The 31-year-old has been riding and fixing bikes since he was 11. Seeing beautiful bikes off the road doesn't sit well with him. 

"It's sad," he said. "These bikes deserve to be on the road."

This spring, Rinken decided to start up a vintage bike education shop — Wrench N’ Ride — in a small garage next to his home on the corner of Seigel and Bogart streets.

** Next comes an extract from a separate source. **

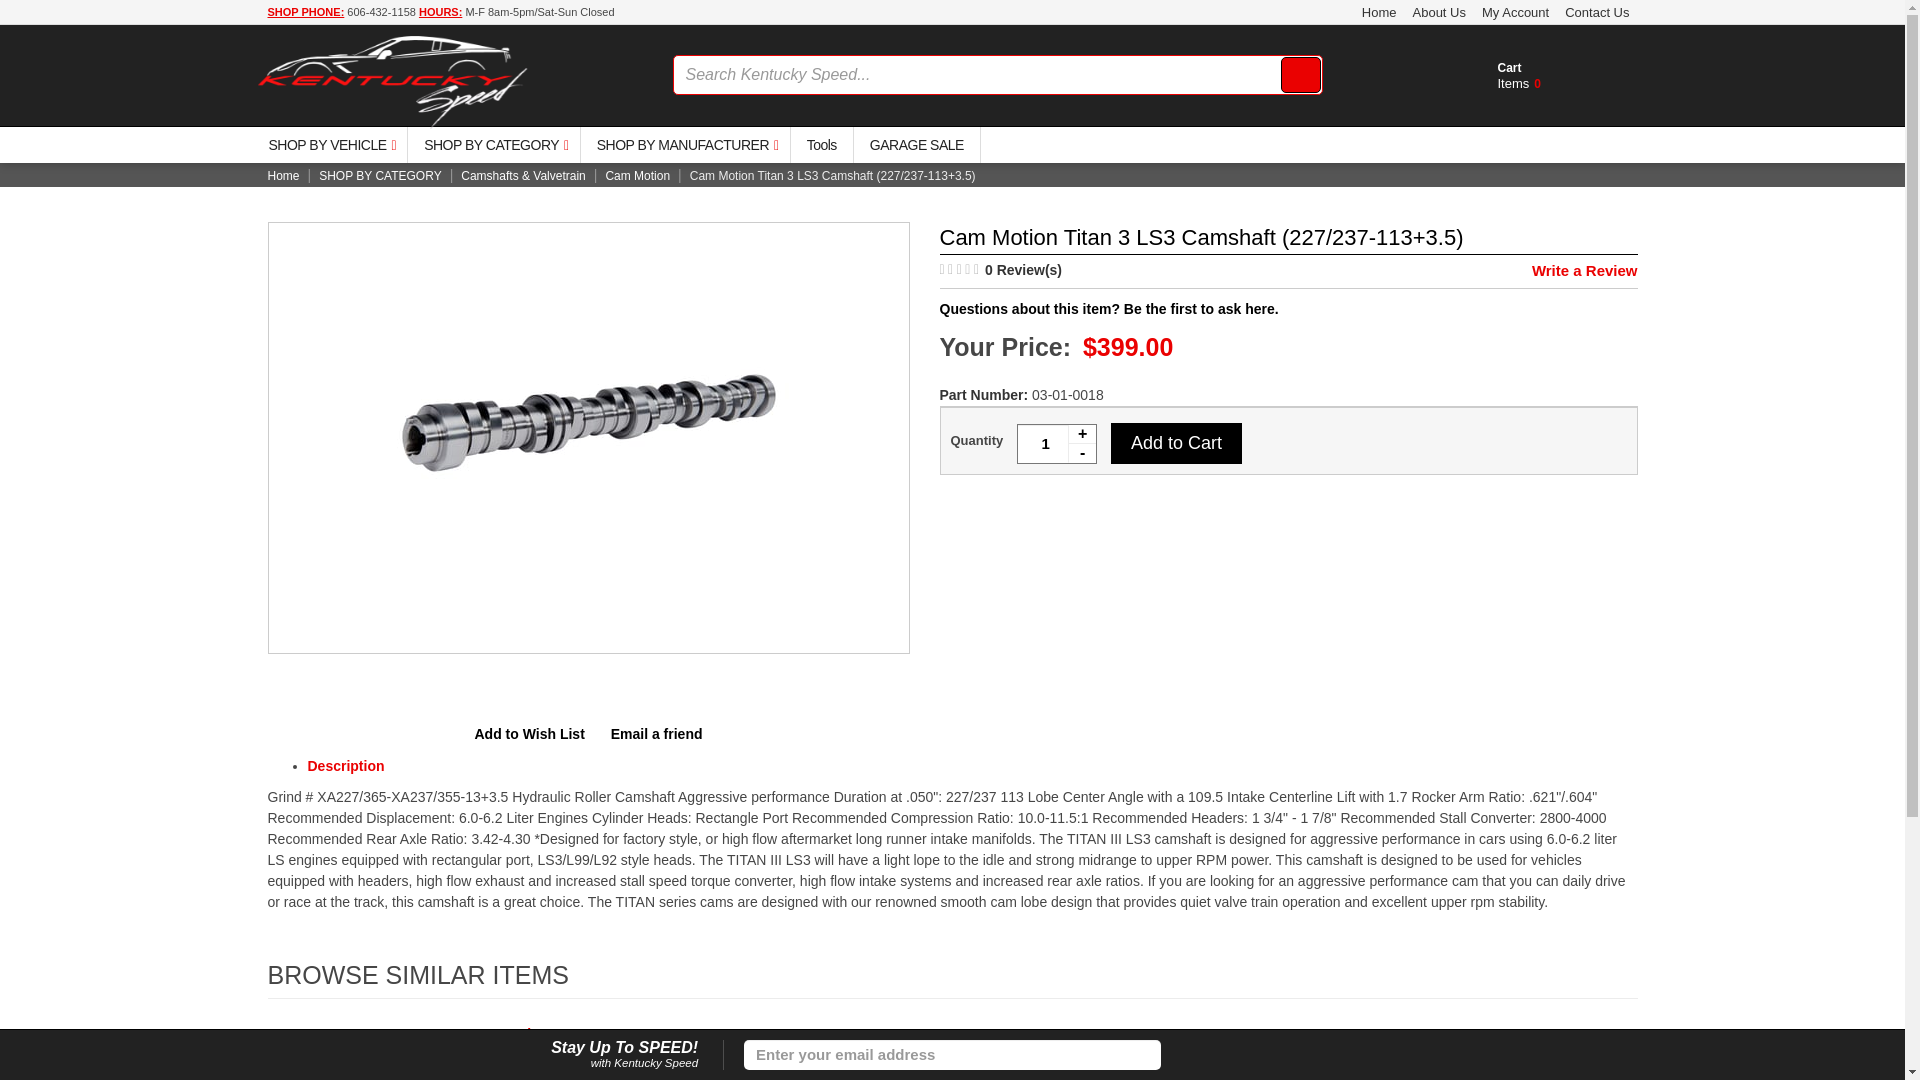 This screenshot has width=1920, height=1080. Describe the element at coordinates (1516, 12) in the screenshot. I see `My Account` at that location.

In just a few months, he has taught more than a dozen people how to fix up their old bikes and get them back motoring.

One of his students is Andy Alton, the owner of the formerly-chained-up bike across the street.

“He’s taught me so much, it’s incredible,” said Alton, an actor who had purchased the inoperable 1973 Honda CB350 for $600 earlier this year in hopes of fixing it up and taking it on a cross-country road trip to California.

“I can tell he really wants to see the bikes on the road.”

Alton, 26, said he didn't get very far in the process before he met Rinken.

Now, the engine is working and he's fine-tuning it before taking the bike on the road, he said.

Rinken offers classes with flexible schedules, with prices ranging from $60 for a group intro class to $150 for a personal tutorial.

To try keeping classes affordable, he's trying to raise $7,000 through Kickstarter. He had raised $1,127 by Thursday.

As a child in Wisconsin, Rinken learned about motorcycles from his father, who worked much of his life as a mechanic. The two rode and fixed bikes together, and Rinken's dad found him his first motorcycle — a 1980 Kawasaki — when he was 18.

Despite an accident in which he credits his full face helmet with saving his life, Rinken couldn't keep away from motorcycles.

When he moved to New York in 2009 to attend Cardozo School of Law, he noticed there were a lot of discarded bikes around the city.

After graduating he turned to fixing, maintaining and selling them to help pay his bills. But Wrench N' Ride is intended to be more focused on providing education and building a community than on making a buck. 

Most of the work is done out in the open. While Rinken and one of his 15 students are fixing their bikes, people stop to look at the vintage motorcycles and ask about lessons or buying their own bike.

It allows people to meet neighbors and form friendships, he said.

Rinken only fixes motorcycles made before 1981, when they began to shift to computerized motors.

After just a few weeks with Rinken, Alton knows every part of the engine and is confident his skills will get him through that road trip — saying he now feels a special bond with the machine.

“People have cars that just get them from point A to point B,” he said. “This is more than that.”